_The request_: Reproduce the lines below word for word, omitting the pictures.

_Data supplied_:
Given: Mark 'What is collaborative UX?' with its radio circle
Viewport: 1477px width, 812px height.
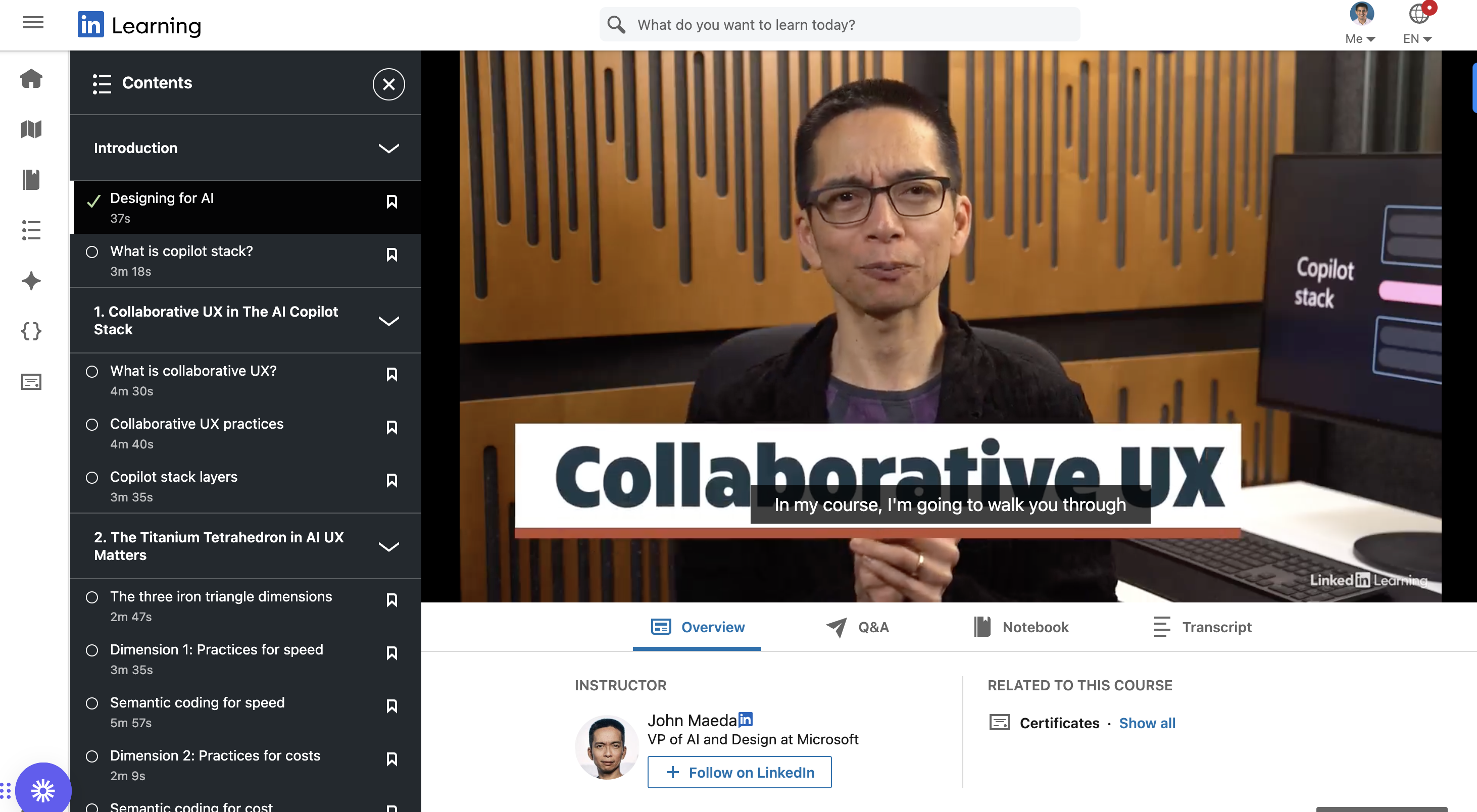Looking at the screenshot, I should click(x=92, y=372).
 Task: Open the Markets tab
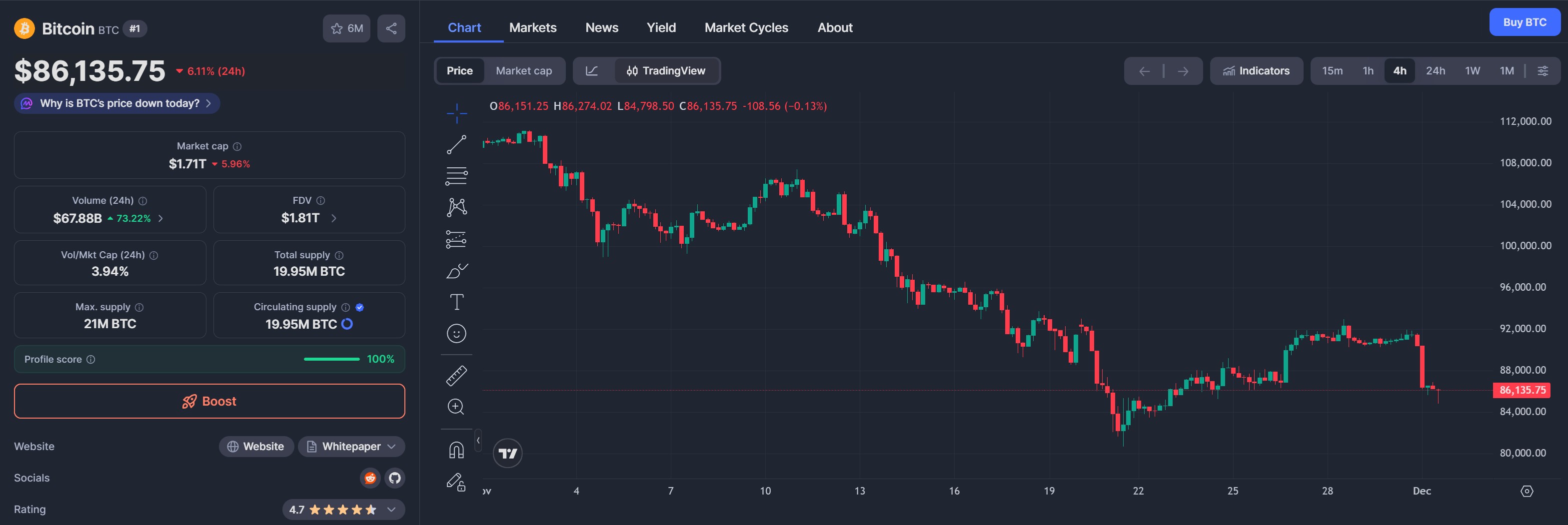[x=533, y=28]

_Answer to this task_:
Given: Mark 'What is collaborative UX?' with its radio circle
Viewport: 1477px width, 812px height.
Looking at the screenshot, I should click(x=92, y=372).
 Task: Open the Markets tab
[x=533, y=28]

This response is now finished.